Problem to work on: For the listing below, work out how many lines hold the word "width" and give that number by itself.

Supplied entries:
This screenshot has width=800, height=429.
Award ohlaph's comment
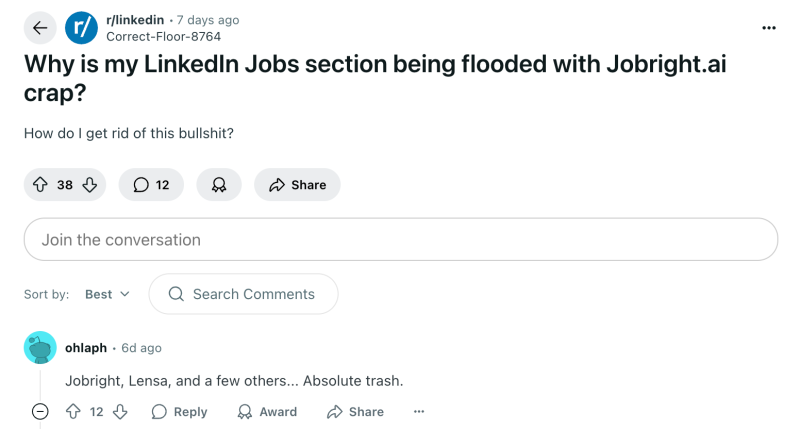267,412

==

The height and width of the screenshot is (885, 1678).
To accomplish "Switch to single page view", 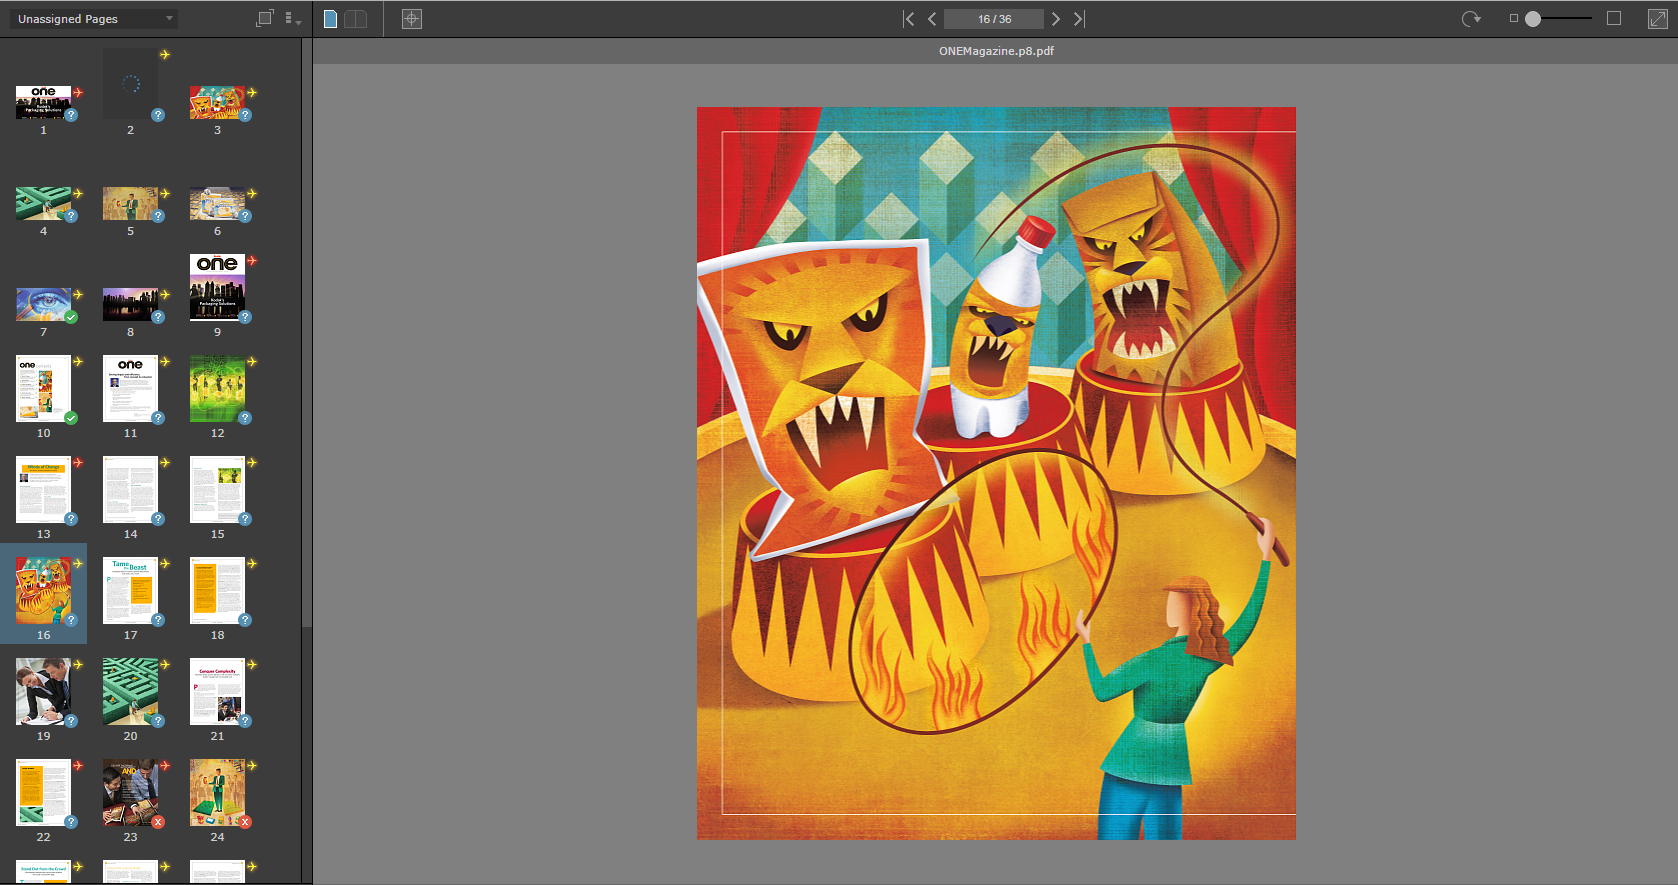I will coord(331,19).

* * *

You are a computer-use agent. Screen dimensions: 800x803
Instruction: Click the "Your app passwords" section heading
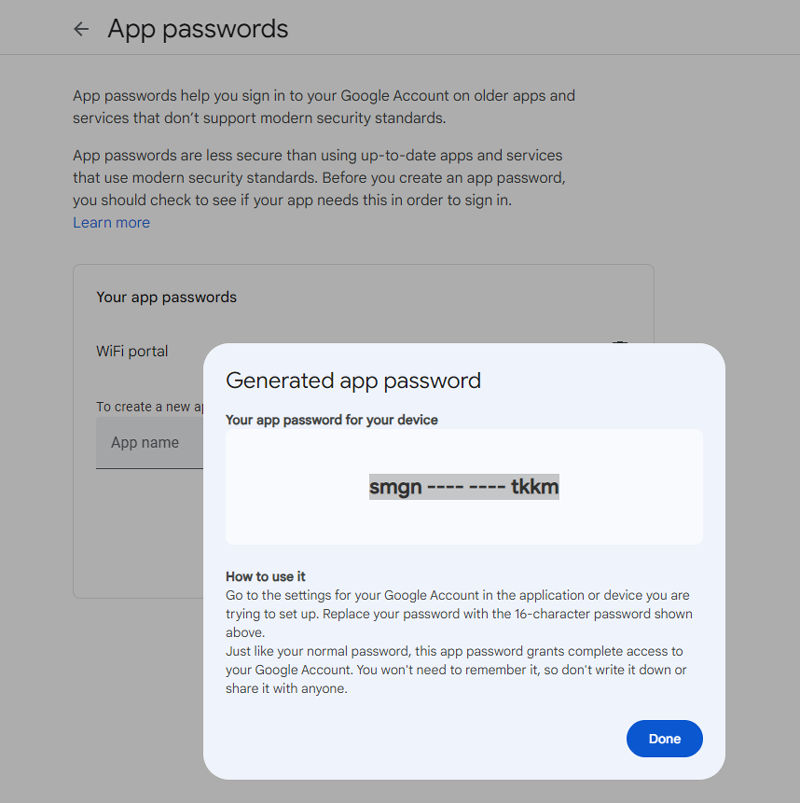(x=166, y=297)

Exercise response: 2